I set my laundry basket down on the cement flooring so I can dig the quarters out from my pajama pocket. A clinking sound makes me gasp, and I drop one of the quarters.
Chill out, Eve. You know that’s just the steam heat clinking in the pipes.
I crouch down to see where my quarter rolled. If I can’t find it, I’ll have to go all the way back upstairs. Thankfully, it didn’t get too far. The basement had a lot of water seepage after the big storms this fall, and our super did a low-budget patch job with some construction clay he bought on clearance. After finishing his half-assed repairs, he had several bags of the stuff left over, which he shoved into the basement corner. The abandoned bags of clay had stopped my little quarter in its tracks.
Retrieving the coin, I wrinkle my nose. The sour dampness from the repeated water damage permeates the whole lower level of the building. Nothing down here is ever really repaired or replaced, just jerry-rigged and shoved back into place. The ancient washer and dryer down here, coin-operated and buzzy as hell, are easily older than I am.

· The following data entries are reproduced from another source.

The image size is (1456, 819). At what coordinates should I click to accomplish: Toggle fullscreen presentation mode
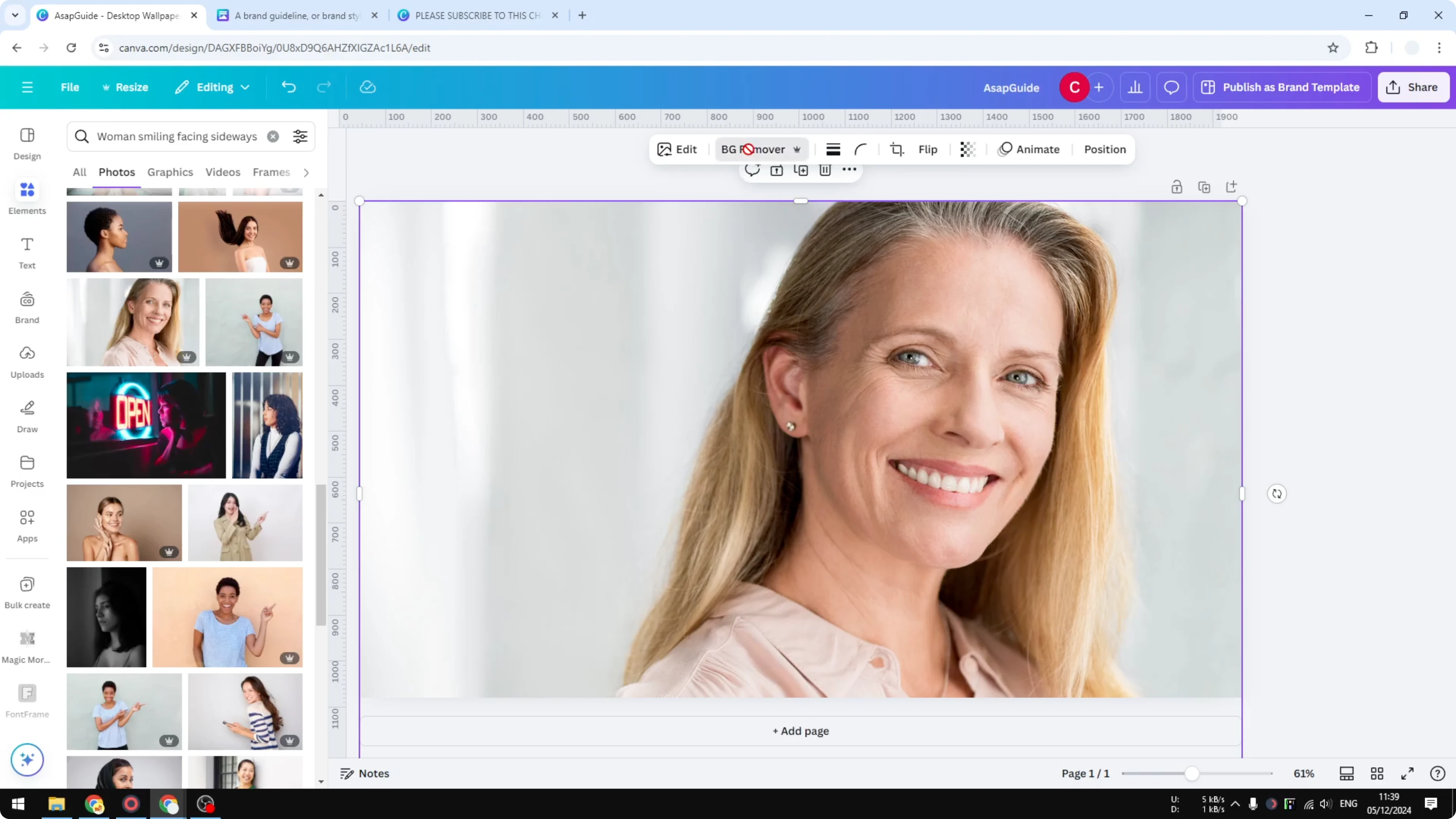[x=1408, y=773]
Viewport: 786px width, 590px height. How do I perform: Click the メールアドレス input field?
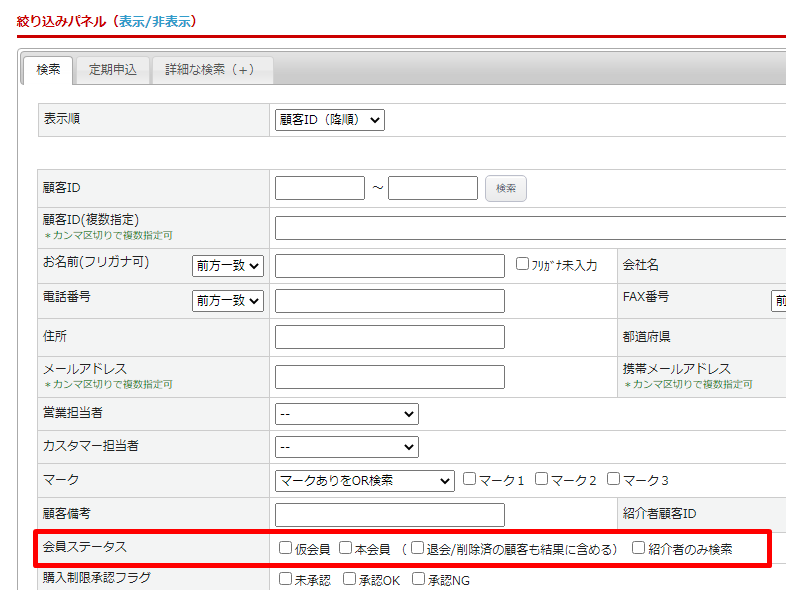(x=389, y=376)
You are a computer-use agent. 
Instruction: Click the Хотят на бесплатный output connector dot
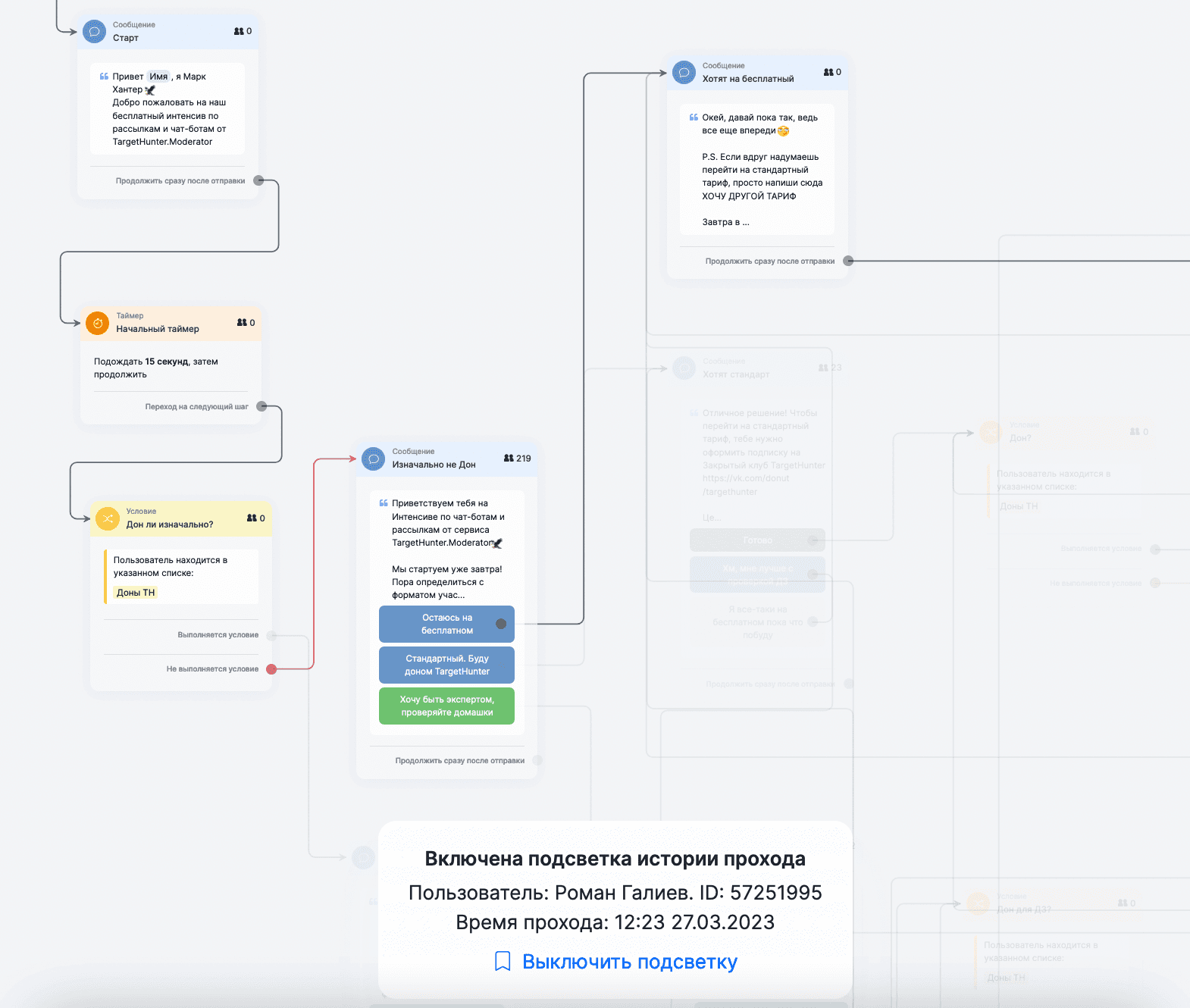848,261
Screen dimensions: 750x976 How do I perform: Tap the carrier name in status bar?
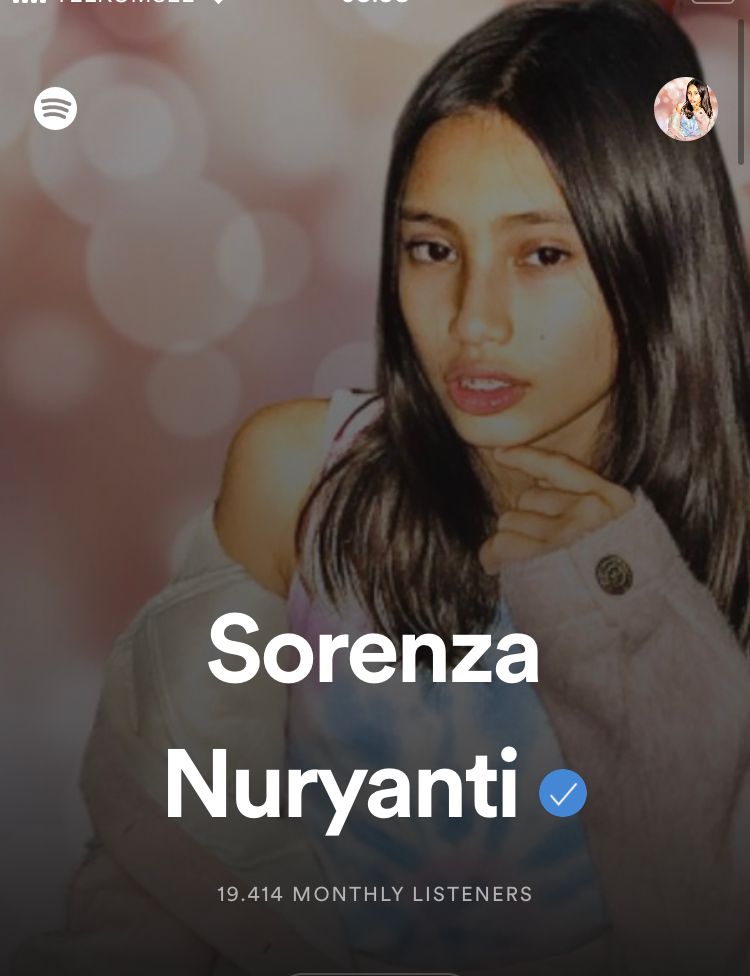[126, 2]
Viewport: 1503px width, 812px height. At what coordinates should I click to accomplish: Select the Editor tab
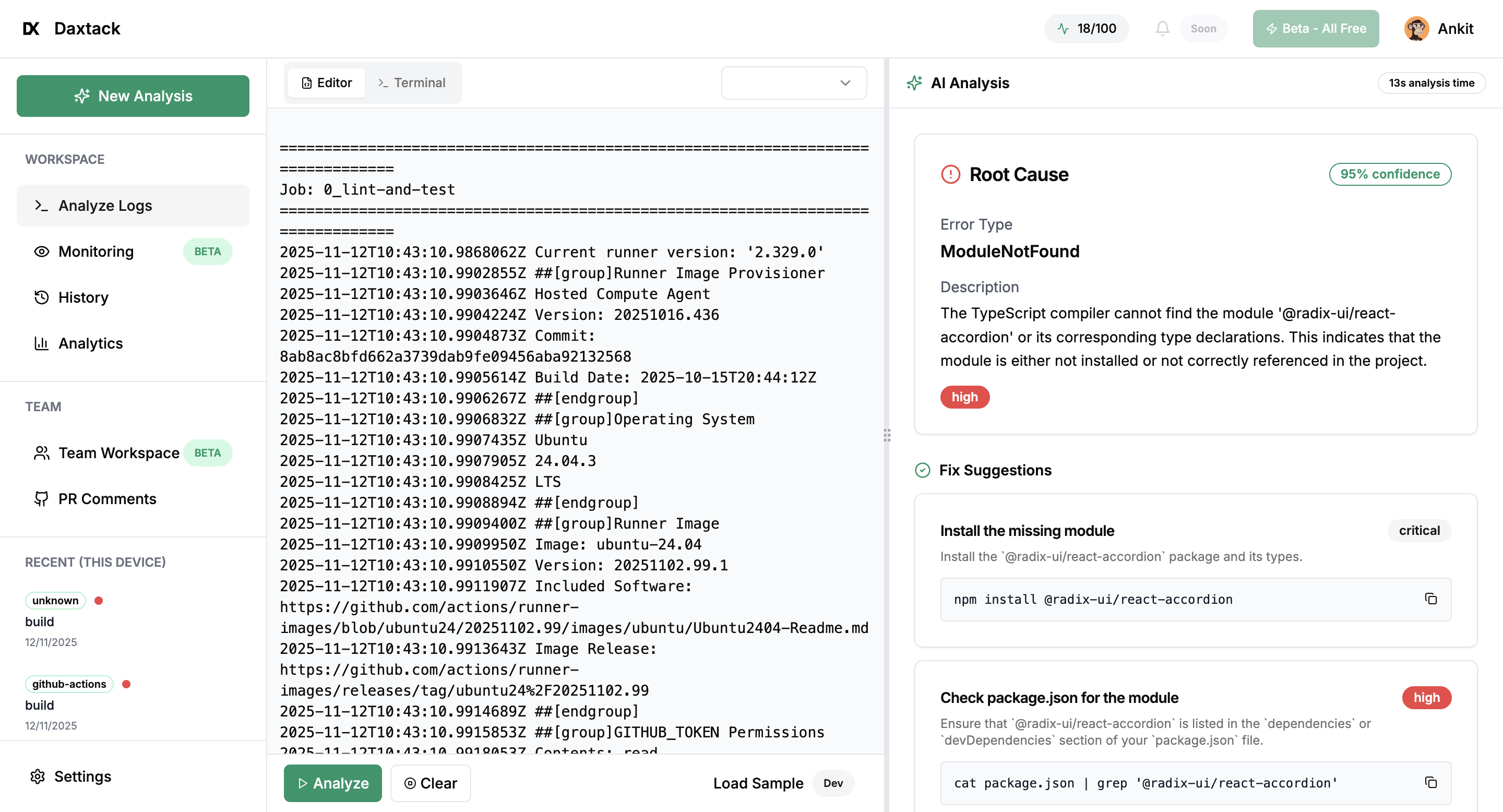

Don’t make ’em like that anymore , Dad said when he first saw them.
He’d been helping move me in, and squirted mustard all over his shirt when we got Chicago dogs for lunch, so he bought a T-shirt from the hot dog joint and threw his own dirty shirt in the washer when we got back to my new place. He beamed as the beige-colored washing machine shuddered to life.
Lookit her go! Nowadays appliances like that crap out after ten years. These babies are vintage! Quality! They’ll outlast us all.
I never expected they would outlast him.
It’s stupid, but it’s hard not to resent shit like that. The week after my dad died, I found a half gallon of milk in my fridge that had yet to reach its expiration date. I threw the whole damn thing against the wall, screaming Fuck you!
Then I silently cleaned up the mess, poured the remaining milk down the drain, put the jug in the recycling bin, went to bed at five in the afternoon, and didn’t get up until nine the next morning. I haven’t screamed at unexpired milk since then, but the inclination to despise anything that shouldn’t have outlasted my father is still there.
Shoving my feelings down deep as I stuff my laundry into the washer, I slam the lid and hit the start button. With a loud buzz, the washer starts shaking awake. For no good reason, I kick the damn thing. Then I turn around and gasp.
Someone’s standing in the shadows, watching me.